The best grade is the one that meets the finished-product requirement. Approve the actual lot against your process before confirming the container.
Quality Parameters Beyond Caliber
Admiral Agro's current white bean reference lists purity of at least 99%, moisture of no more than 13%, foreign matter of no more than 0.5% and broken beans of no more than 1.5%. The beans are cleaned and optically sorted at the New Damietta facility. These controls support consistency, while the contract should still define the accepted result.
Ask the supplier to identify the crop year and available lot and to confirm the specification on the commercial offer. If a COA is required, agree its parameters and issuing route before shipment. A buyer-nominated SGS or Intertek inspection can also be arranged on request.
| Specification field | Current reference |
|---|---|
| Caliber | 180, 200 or 220 beans per 100g |
| Purity | At least 99% |
| Moisture | No more than 13% |
| Foreign matter | No more than 0.5% |
| Broken beans | No more than 1.5% |
Packing, Shipping and the RFQ
Standard packing is 25 kg or 50 kg PP woven bags, with a private-label option subject to approval. The typical minimum order is one 20ft container. Admiral Agro's facility is around 30 km from Damietta Port, and FOB Damietta is the standard loading basis; CFR or CIF may be quoted when applicable.
A complete RFQ states caliber, end use, quality limits, quantity, destination port, Incoterm, packing, private-label needs, shipment window and required documents. Common shipment documents are the Commercial Invoice, Packing List, Bill of Lading, Certificate of Origin and Phytosanitary Certificate, plus a Certificate of Analysis when required. This gives the exporter enough detail to quote a real lot instead of a generic grade name.
Request a Lot-Specific Quotation
Send the product specification, quantity, destination, packing, shipment window and required documents.
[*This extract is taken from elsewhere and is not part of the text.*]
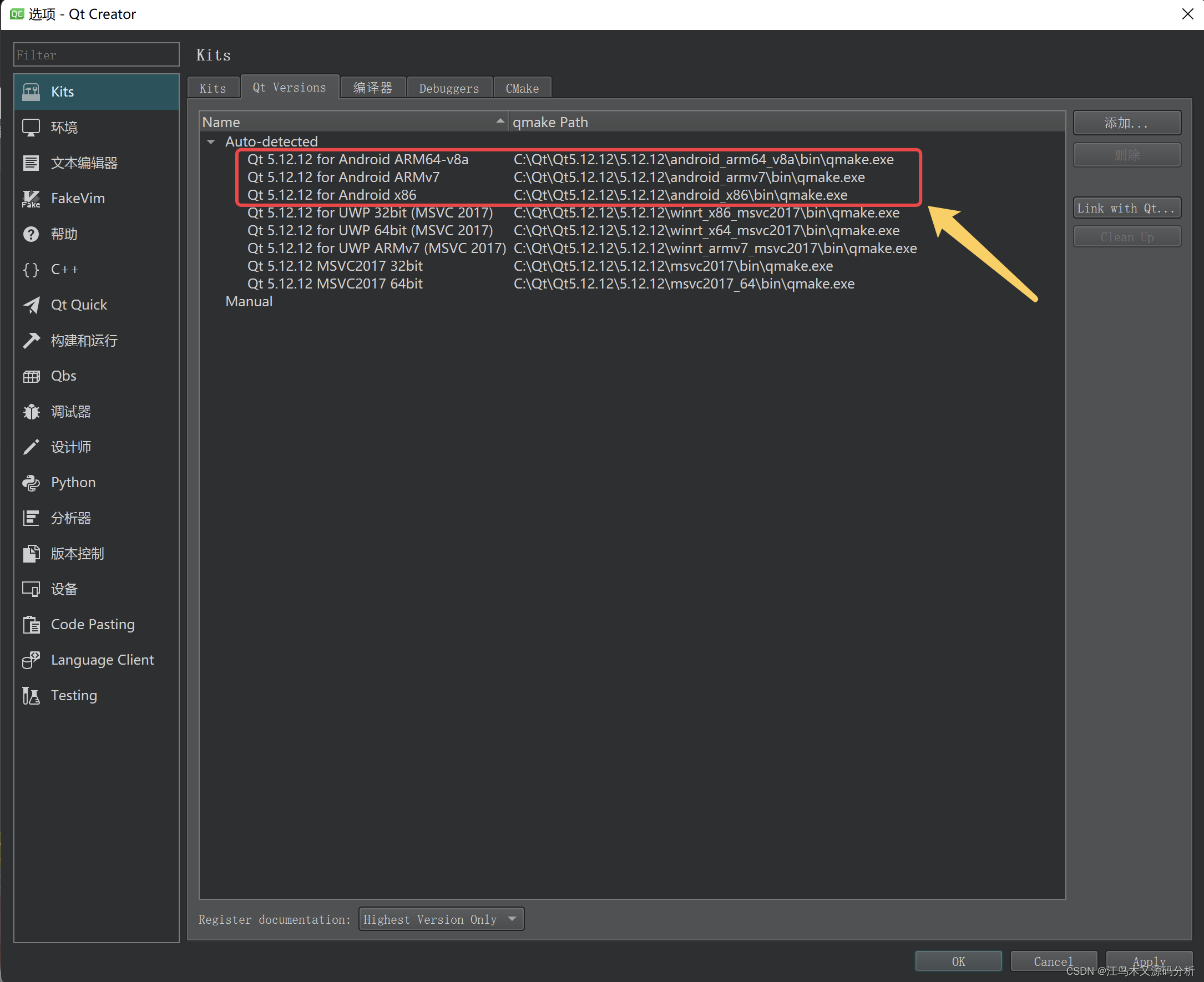
Task: Select the Qbs grid icon
Action: click(31, 376)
The export team will reply against current availability.
Request QuoteFrequently Asked Questions
What do 180, 200 and 220 mean for Egyptian white beans?
They are bean counts per 100 grams. A lower count generally means larger individual beans, but the lot and counting method should be confirmed.
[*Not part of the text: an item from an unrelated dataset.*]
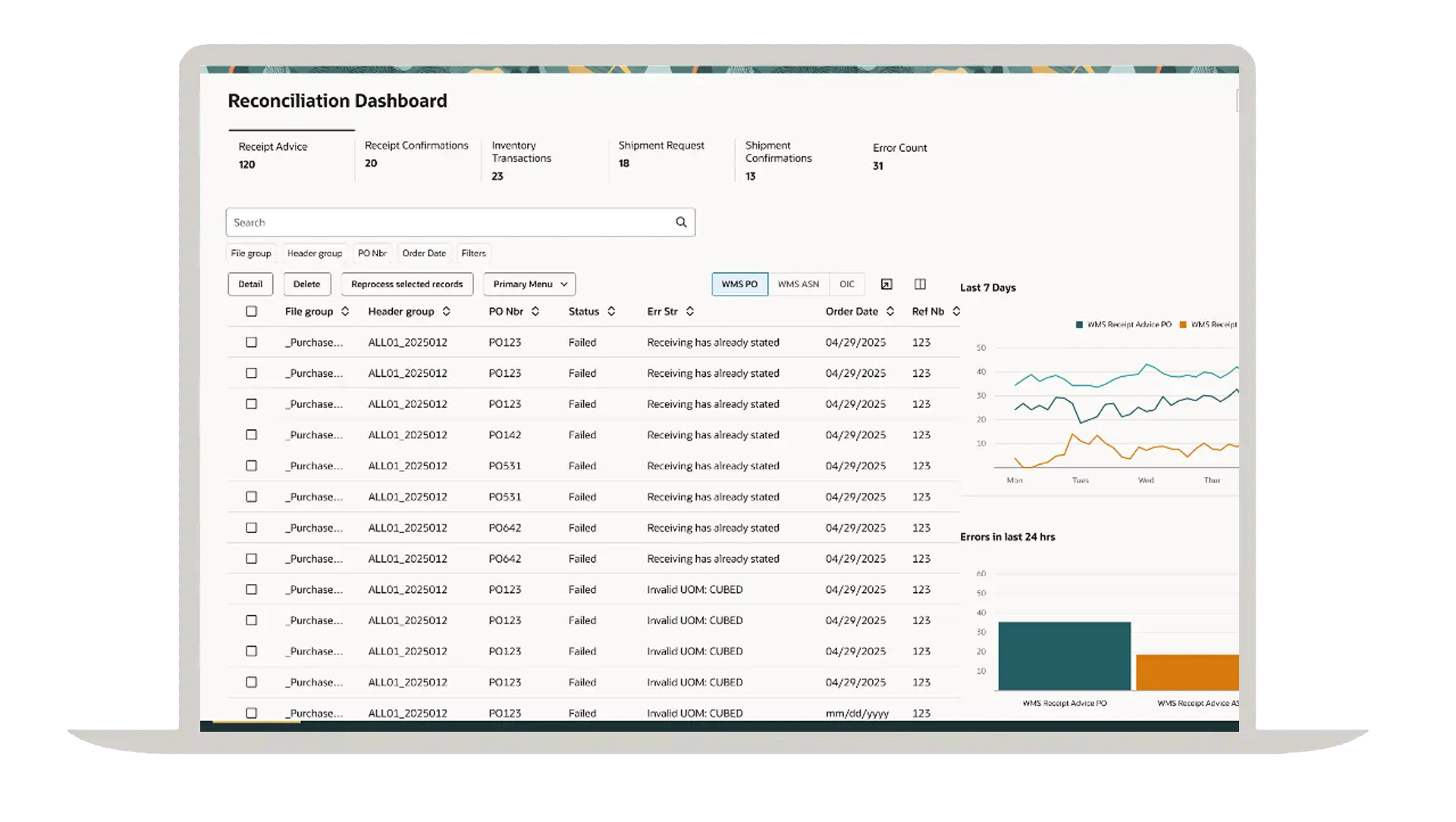
Task: Sort by Status column arrows
Action: pos(611,312)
Which white bean grade is best?
There is no universal best grade. Choose the caliber that suits canning, retail, foodservice or further processing, then approve the offered lot against the intended process.
What are Admiral Agro's white bean quality references?
The current references are purity at least 99%, moisture no more than 13%, foreign matter no more than 0.5% and broken beans no more than 1.5%, subject to lot confirmation.
How are Egyptian white beans packed?
Standard packing is 25 kg or 50 kg PP woven bags. Private-label packing can be arranged subject to artwork and printing requirements.
What is the typical minimum order?
The typical minimum order is one 20ft container, with final payload confirmed by packing and shipping-line requirements.